Wednesday, February 15, 2012

Whole Wheat Cinnamon Rolls

Anyone in the mood for breakfast food? Cinnamon rolls always do the trick with me. I love them pretty much any way you want to serve to to me. These are especially soft and delicious. I topped with with a cream cheese frosting so it would be more substantial than a "drizzle" although a drizzle is healthier for you this adds to the cinnamon roll eating experience to have the warm and smooth frosting dripping over the sides. 

I've been meaning to make cinnamon rolls at home for weeks now. There are a million recipes that I want to try at home though and I talk about them almost all the time. My husband much prefers seeing the results of my talking about them instead of me just telling him I found this delicious looking recipe I want to make (yeah, I can see why :) ). My son was also very excited and we started laughing because he brought me the pan off the counter and asked for one please. He's only two and so that's still adorable. 

You could probably cut down on the time with these by preparing them the night before through shaping and cutting them then putting them in the pan. After they're in the pan you could loosely cover them and pop them in the refrigerator then pull them out in the morning and pop them in the oven. I wanted to do it this way but had other stuff going on so I did it all the same day. It's just a thought though. A lot of the time for this recipe is spent waiting on it to rise, which is okay also because it give you time to get stuff done. Happy Baking!

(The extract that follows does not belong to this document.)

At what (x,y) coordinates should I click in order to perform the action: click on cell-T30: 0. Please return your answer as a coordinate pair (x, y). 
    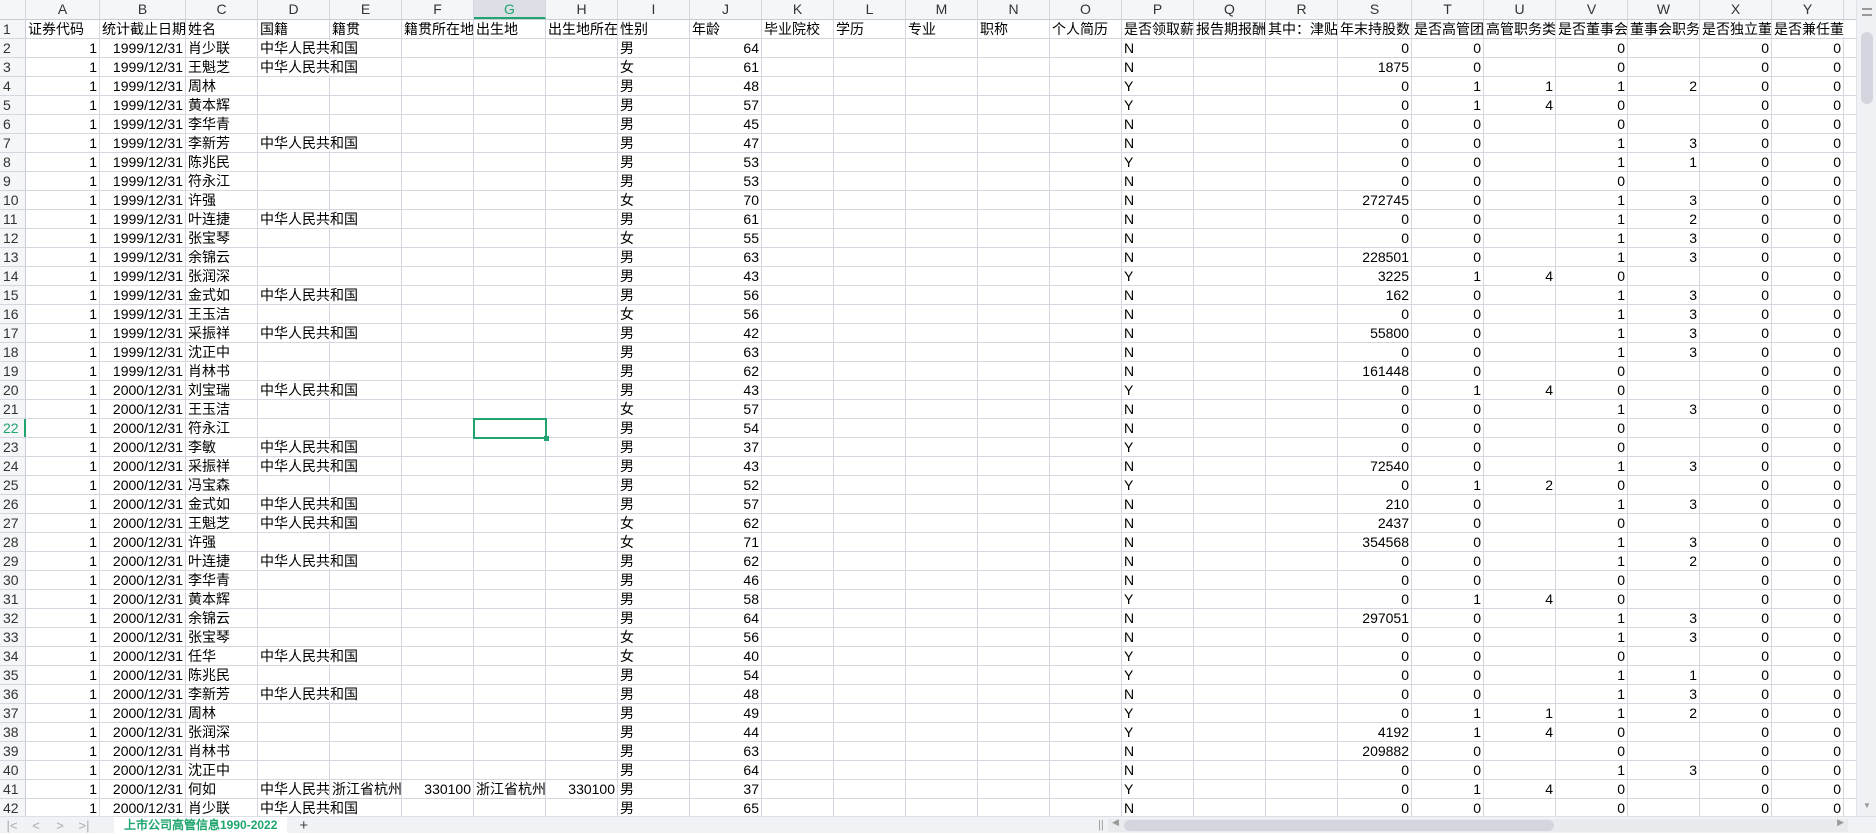
    Looking at the image, I should click on (1448, 580).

Whole Wheat Cinnamon Rolls
Makes 8 servings (serving size: 1 roll)

- 1 package dry yeast (about 2 1/4 teaspoons)
- ¼ cup + 2 tablespoons warm 1% milk (100° to 110°)
- 2 tablespoons warm water (100° to 110°)
- 2 tablespoons butter, softened
- 2 tablespoons honey
- ¼ teaspoon salt
- 3/4 teaspoon fresh lemon juice
- 1 large egg
- 1 ¼ cups all-purpose flour, divided
- ¾ cup whole wheat flour
- 2 tablespoons packed brown sugar
- 2 teaspoons ground cinnamon
- dash teaspoon ground nutmeg
- cup raisins
- 4 ounces cream cheese, softened
- 2 ounces butter, softened
- ½ teaspoon vanilla extract
- 1 cup powdered sugar

1. To prepare dough, dissolve yeast in warm milk and 2 tablespoons warm water in a large bowl; let stand 5 minutes or until foamy. Add butter and next 4 ingredients; stir well.
2. Add 1 cup all-purpose flour and whole wheat flour, stirring until a soft dough forms. Turn dough out onto a floured surface. Knead until smooth and elastic (about 8 minutes); add enough of remaining 1/4 cup all-purpose flour, 1 tablespoon at a time, to prevent dough from sticking to hands (dough will feel sticky).
3. Place dough in a large bowl coated with cooking spray, turning to coat top. Cover and let rise in a warm place (85°), free from drafts, 1 hour or until doubled in size. (Gently press two fingers into dough. If indentation remains, dough has risen enough.) Punch dough down; roll into a 8” x 12” rectangle on a floured surface. Coat surface of dough with cooking spray.
4. To prepare filling, combine brown sugar, cinnamon, and nutmeg; sprinkle over dough, leaving a 1/2-inch border. Sprinkle raisins over dough, pressing gently into dough. Roll up rectangle tightly, starting with a long edge, pressing firmly to eliminate air pockets; pinch seam to seal. Cut the dough into 8 rolls. Place the rolls, cut sides up, in a 7”x11” baking pan coated with cooking spray.
5. Cover and let rise 45 minutes or until doubled in size. Preheat oven to 375°.
Uncover rolls. Bake at 375° for 22 minutes or until lightly browned. Cool in pan on a wire rack.
6. For frosting, combine cream cheese in butter in a mixer until fluffy and almost completely smooth. Add in vanilla, then the powdered sugar ¼ cup at time, mixing in between, until desired consistency is reached.